Christmas window display circa 1939

Dear Spencer,

We have the rare good fortune of having a large, loving family. This is why you have so much excitement about Christmas.

Our family has a collection of holiday traditions, many of them long-standing. Because the way we “do” Christmas is what you have always known, I suppose it is difficult to imagine that our holiday celebrations are rare, but most families do not have the abundance of love and festivities that we do.

Instead, people have shopping. And drinking. And parties that they must attend, not parties that they want to attend.

And this is where the bah-humbug comes in. People who go about Christmas like automatons, and other people (like me) who hope to poke some sense into them–please, please, please, we say, please act with the real Christmas spirit. Please do not just shop ’til you drop and call it done.

Remember how The Grinch lost his bad attitude, once he had loving people with whom to be festive?

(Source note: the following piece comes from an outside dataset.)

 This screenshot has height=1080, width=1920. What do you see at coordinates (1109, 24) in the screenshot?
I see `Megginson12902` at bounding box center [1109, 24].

That’s what we have, but many other people do not.

We have an abundance of small happinesses. We have a multitude of good-memory makings.

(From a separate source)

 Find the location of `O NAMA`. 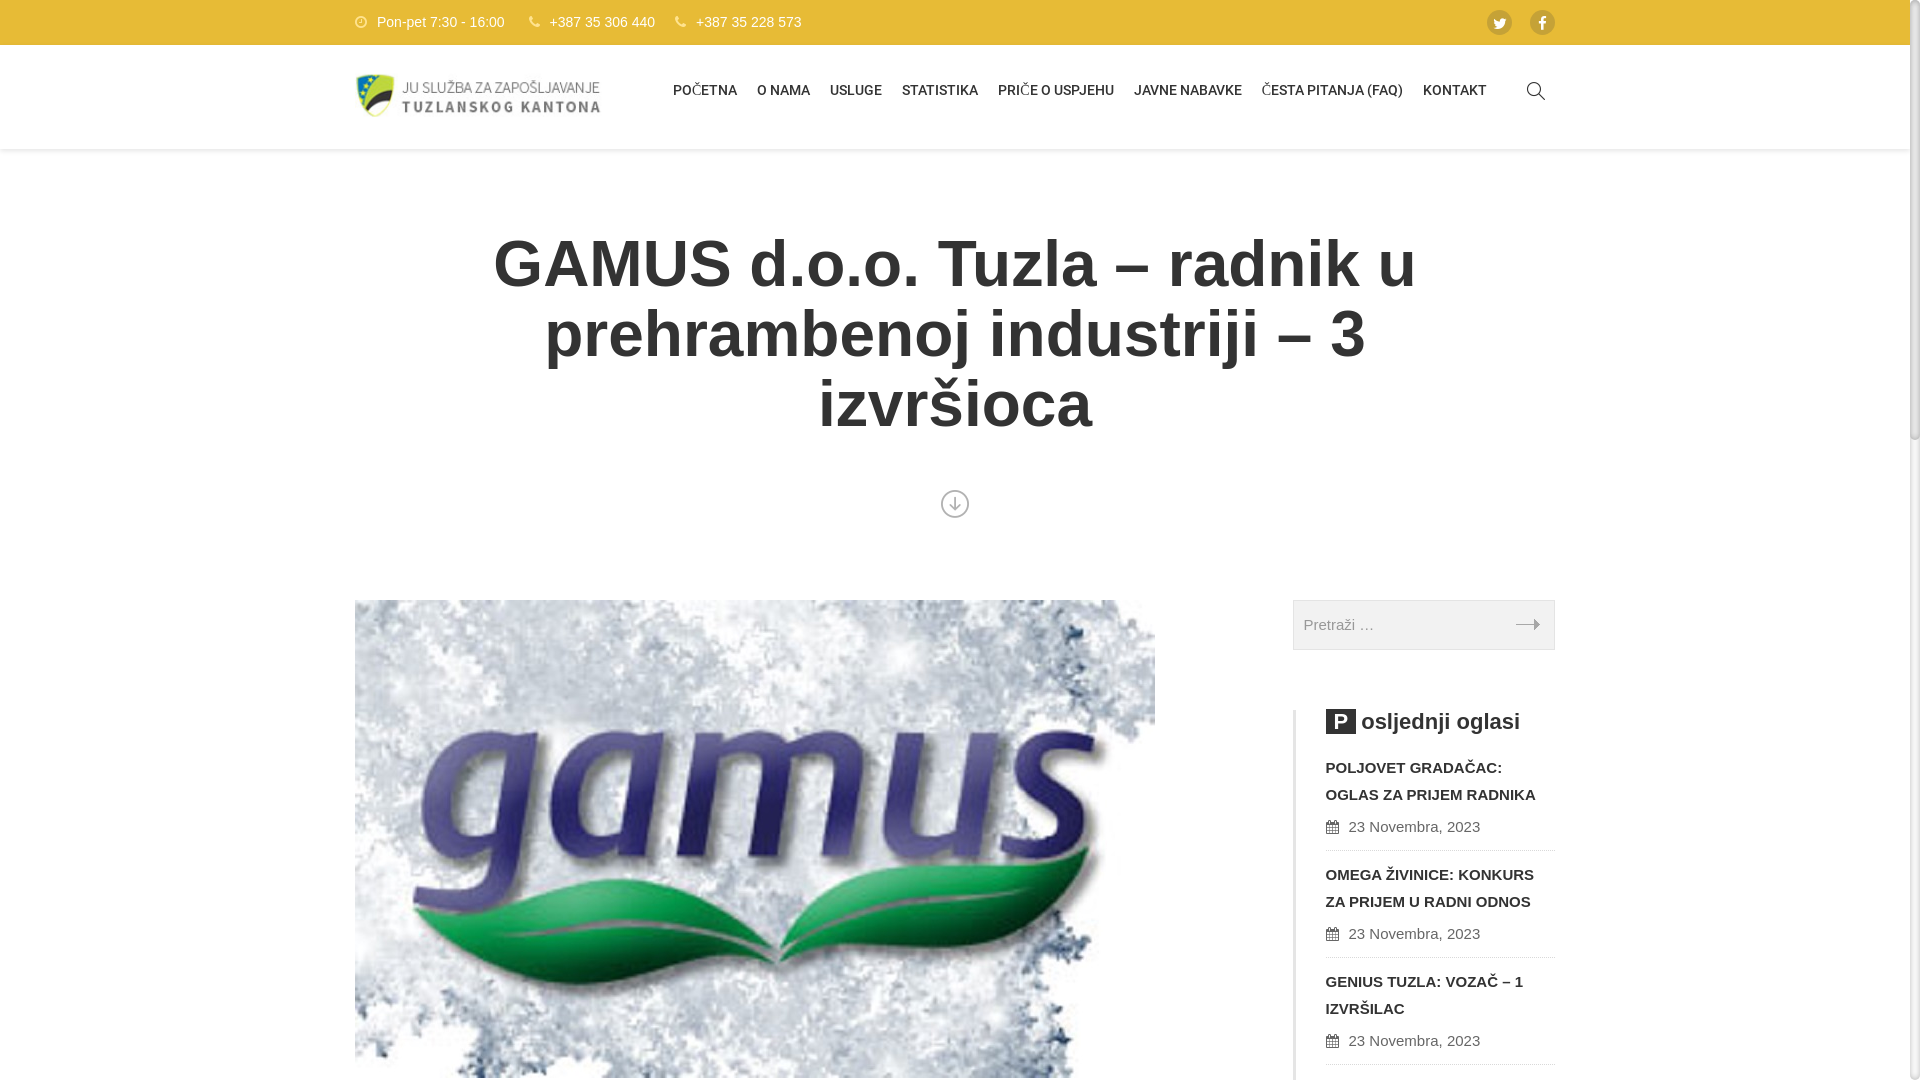

O NAMA is located at coordinates (784, 90).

We have done the “chores” of Christmas so very many times, that they have become rituals. Even our Christmas-shopping is a ritual, peppered with little rituals. We have such a bounty of rituals. And these are our Christmas wealth.

We are so fortunate.

Love always,
Auntie Lila


Greenwood Children Sending Letters to Santa

Some of our traditions include:

  • Making cinnamon rolls with Grandma Sue
  • Going to Molbak’s
  • Dad unwrapping lights across the lawn & checking for bad ones
  • Finding the pickle on Auntie Pam’s tree
  • Using festive coffee cups
  • Smashing cookies for Grandma Sue
  • Seeing a movie with Grandma Wendy

What other traditions can you think of?